Once on the dash you see a small yet clear overview of incoming and outgoing money without the bells and whistles that make some alternatives confusing. You navigate mainly by using the left-hand bar where each section can be expanded with a single click. Zoho makes it very easy to move around the program, so kudos there.
Hide and seek, Zoho style
On-screen tutorials are present for most common actions and are clear and easy to follow. More advanced help can be found in the online documentation.
Here’s the rub: the documentation is clear and features step-by-step instructions to find whatever you need, it is, however, not been revisited since the last update and most instructions are no longer relevant.

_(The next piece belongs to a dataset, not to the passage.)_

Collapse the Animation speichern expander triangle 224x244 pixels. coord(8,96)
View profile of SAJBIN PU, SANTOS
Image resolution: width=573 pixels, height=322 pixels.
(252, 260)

For instance, I wanted to switch on inventory and see how it works. The documentation told me where to find the button to switch it on (beneath several layers of menus), but I couldn’t find it after looking for several minutes.
Turns out it was beneath several layers of other menus altogether. Although I did manage to eventually get the inventory to work, I was pretty annoyed by the end of it.
This brings up another point: though all basic functions are right there on the surface, more advanced setting can only be found under several layers of other settings. Many users will find themselves getting impatient when trying to do something simple, like changing currency and so on. Zoho is definitely not a program for the short-tempered.
Last but not least, my inner editor had some trouble with some of the spelling in Zoho: though I realize it’s not a deal breaker in any way, I really didn’t like the sloppiness of some of the mistakes in English I saw, like spelling the word “magic” with a capital “M.”
Once these kind of details are worked out, Zoho will be a truly great user experience, until then it scores barely above average.
Zoho is the kind of program where everything works well and at a reasonable price, but where the real cost is calculated through the annoyance of its users. The interface means that you will experience a steep learning curve when learning the ropes, a real pity as everything else works well.
Despite this, if you have an extensive inventory or need other components of the full Zoho suite, Zoho Books is worth checking out. Just hope that some of its wrinkles are ironed out over time.